In [1]:
import os
import requests
from dotenv import load_dotenv
from operator import itemgetter

from langchain_core.prompts import PromptTemplate
from langchain_core.output_parsers import StrOutputParser
from langchain_community.llms import Ollama

from langchain_community.document_loaders import DirectoryLoader, TextLoader
from langchain.text_splitter import RecursiveCharacterTextSplitter
from langchain_community.vectorstores import FAISS
from langchain_community.embeddings import OllamaEmbeddings
from langchain_core.runnables import RunnablePassthrough, RunnableLambda

load_dotenv()
OLLAMA_URL = os.getenv("OLLAMA_URL")

In [None]:
payload = requests.get(f"{OLLAMA_URL}/api/tags").json()
model_names = [model['name'] for model in payload['models']]
model_names = ("\n".join(model_names)).rstrip("\n")
print(model_names)

In [2]:
llm = Ollama(
    model="mistral:7b",
    base_url=OLLAMA_URL,
    temperature=0.5,
)

In [3]:
template = """Use the following context strictly to formulate your answers:
Context:\n{context}\n
Question: {question}

Make sure to answer this briefly. Answer strictly in {language} only.
Answer: """

prompt = PromptTemplate.from_template(template)

output_parser = StrOutputParser()

In [64]:
loader = DirectoryLoader('../documents', glob="**/*.txt", show_progress=True, loader_cls=TextLoader)
documents = loader.load()

text_splitter = RecursiveCharacterTextSplitter(chunk_size=1000, chunk_overlap=200)
chunks = text_splitter.split_documents(documents)
embedding = OllamaEmbeddings(
    model="mistral:7b",
    base_url=OLLAMA_URL,
)

DB_PATH = "../.data/faiss_index"
if os.path.isdir(DB_PATH):
    print("Loading existing FAISS index")
    vectorstore = FAISS.load_local(DB_PATH, embeddings=embedding, allow_dangerous_deserialization=True)
else:
    print("Creating new FAISS index")
    vectorstore = FAISS.from_documents(documents=chunks, embedding=embedding, normalize_L2=True)
    vectorstore.save_local("../.data/faiss_index")

retriever = vectorstore.as_retriever()

100%|██████████| 2/2 [00:00<00:00, 666.71it/s]

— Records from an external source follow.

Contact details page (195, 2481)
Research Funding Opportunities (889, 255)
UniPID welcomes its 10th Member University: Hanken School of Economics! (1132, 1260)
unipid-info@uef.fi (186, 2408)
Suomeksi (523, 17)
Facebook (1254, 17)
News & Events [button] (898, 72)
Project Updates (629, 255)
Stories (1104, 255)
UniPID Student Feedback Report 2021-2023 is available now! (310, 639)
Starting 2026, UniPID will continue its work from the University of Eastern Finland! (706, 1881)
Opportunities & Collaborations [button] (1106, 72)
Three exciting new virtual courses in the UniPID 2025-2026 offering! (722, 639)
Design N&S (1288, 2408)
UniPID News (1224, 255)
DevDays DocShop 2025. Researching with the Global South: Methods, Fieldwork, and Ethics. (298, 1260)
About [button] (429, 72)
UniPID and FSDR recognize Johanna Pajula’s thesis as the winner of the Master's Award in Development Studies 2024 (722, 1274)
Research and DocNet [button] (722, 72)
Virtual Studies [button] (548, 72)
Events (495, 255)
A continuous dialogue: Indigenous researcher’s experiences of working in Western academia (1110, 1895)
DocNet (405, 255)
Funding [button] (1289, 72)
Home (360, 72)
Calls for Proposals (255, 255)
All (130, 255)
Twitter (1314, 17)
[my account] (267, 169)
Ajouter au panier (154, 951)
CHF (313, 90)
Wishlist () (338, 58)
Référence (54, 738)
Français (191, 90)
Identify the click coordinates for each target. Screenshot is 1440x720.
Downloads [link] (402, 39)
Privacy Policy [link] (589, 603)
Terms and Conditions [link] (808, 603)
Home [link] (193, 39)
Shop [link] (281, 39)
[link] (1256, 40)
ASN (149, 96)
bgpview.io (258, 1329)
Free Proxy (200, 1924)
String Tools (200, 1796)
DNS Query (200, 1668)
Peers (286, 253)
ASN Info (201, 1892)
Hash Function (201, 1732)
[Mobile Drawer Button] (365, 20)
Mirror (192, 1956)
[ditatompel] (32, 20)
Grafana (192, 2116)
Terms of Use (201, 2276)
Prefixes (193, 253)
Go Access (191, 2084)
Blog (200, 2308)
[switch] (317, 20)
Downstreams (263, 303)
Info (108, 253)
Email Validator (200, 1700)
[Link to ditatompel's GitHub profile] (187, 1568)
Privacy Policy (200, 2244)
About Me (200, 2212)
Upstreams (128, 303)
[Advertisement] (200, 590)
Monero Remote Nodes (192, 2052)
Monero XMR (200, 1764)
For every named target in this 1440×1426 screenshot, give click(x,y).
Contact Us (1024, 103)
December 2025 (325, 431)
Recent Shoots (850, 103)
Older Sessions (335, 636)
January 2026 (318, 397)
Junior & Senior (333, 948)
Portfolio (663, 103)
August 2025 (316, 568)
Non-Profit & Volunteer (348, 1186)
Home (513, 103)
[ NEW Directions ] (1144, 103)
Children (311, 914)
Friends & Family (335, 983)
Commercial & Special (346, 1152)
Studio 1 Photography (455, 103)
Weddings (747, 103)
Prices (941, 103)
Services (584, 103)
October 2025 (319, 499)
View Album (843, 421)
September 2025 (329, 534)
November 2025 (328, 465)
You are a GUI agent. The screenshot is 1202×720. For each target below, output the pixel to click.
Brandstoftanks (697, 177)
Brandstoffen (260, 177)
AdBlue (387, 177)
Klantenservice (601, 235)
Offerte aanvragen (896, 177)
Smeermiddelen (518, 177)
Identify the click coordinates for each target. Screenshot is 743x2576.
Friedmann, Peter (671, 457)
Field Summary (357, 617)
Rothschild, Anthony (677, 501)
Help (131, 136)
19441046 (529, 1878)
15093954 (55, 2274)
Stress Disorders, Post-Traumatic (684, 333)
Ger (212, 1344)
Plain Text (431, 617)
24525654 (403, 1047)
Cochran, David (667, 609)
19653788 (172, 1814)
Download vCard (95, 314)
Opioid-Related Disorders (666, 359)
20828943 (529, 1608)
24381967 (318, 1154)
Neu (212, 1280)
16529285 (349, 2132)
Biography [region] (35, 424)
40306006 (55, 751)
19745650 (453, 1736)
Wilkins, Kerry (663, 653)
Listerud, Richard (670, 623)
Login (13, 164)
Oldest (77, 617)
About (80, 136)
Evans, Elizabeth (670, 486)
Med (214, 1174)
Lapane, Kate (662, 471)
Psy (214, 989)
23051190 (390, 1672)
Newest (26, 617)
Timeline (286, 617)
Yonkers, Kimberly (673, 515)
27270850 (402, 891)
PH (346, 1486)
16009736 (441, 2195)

Loading existing FAISS index





In [62]:
for k,v in vectorstore.docstore._dict.items():
    print(k, v.metadata['source'])

76be3be5-e9f1-49b5-814c-a8e4cf7e15db ..\documents\info.txt
e8bcdc34-ea85-493b-b56e-a5346d90f1df ..\documents\other.txt


In [5]:
def format_docs(docs):
    return "\n\n".join(f"[Document = {doc.metadata['source']}]\n{doc.page_content}" for doc in docs)

def debug(inputs):
    try:
        print(f"DEBUG\n-----\n{inputs.text}\n")
    except:
        print(f"DEBUG\n-----\n{inputs}\n")
    return inputs

sources = []
def save_sources(docs):
    sources = docs
    return docs

In [6]:
chain = (
    {
        "context": itemgetter("question") | retriever | save_sources | format_docs,
        "question": itemgetter("question"),
        "language": itemgetter("language")
    }
    # | RunnableLambda(debug)
    | prompt
    # | RunnableLambda(debug)
    | llm
    | output_parser
    | add_sources
)

output = chain.invoke({
    "question": "What is current value of Bitcoin?",
    "language": "English"
})
print(output)

 The current value of Bitcoin, as mentioned in the given context, is 12 USD (Reference Document = ..\documents\other.txt).


In [8]:
rag = retriever | format_docs
print(rag.invoke("Bitcoin"))

[Document = ..\documents\other.txt]
Bitcoin's current value is 12 USD.
Ethereum's current value is 5.5 INR.

[Document = ..\documents\info.txt]
My salary is 15000 SEK in the year 2029.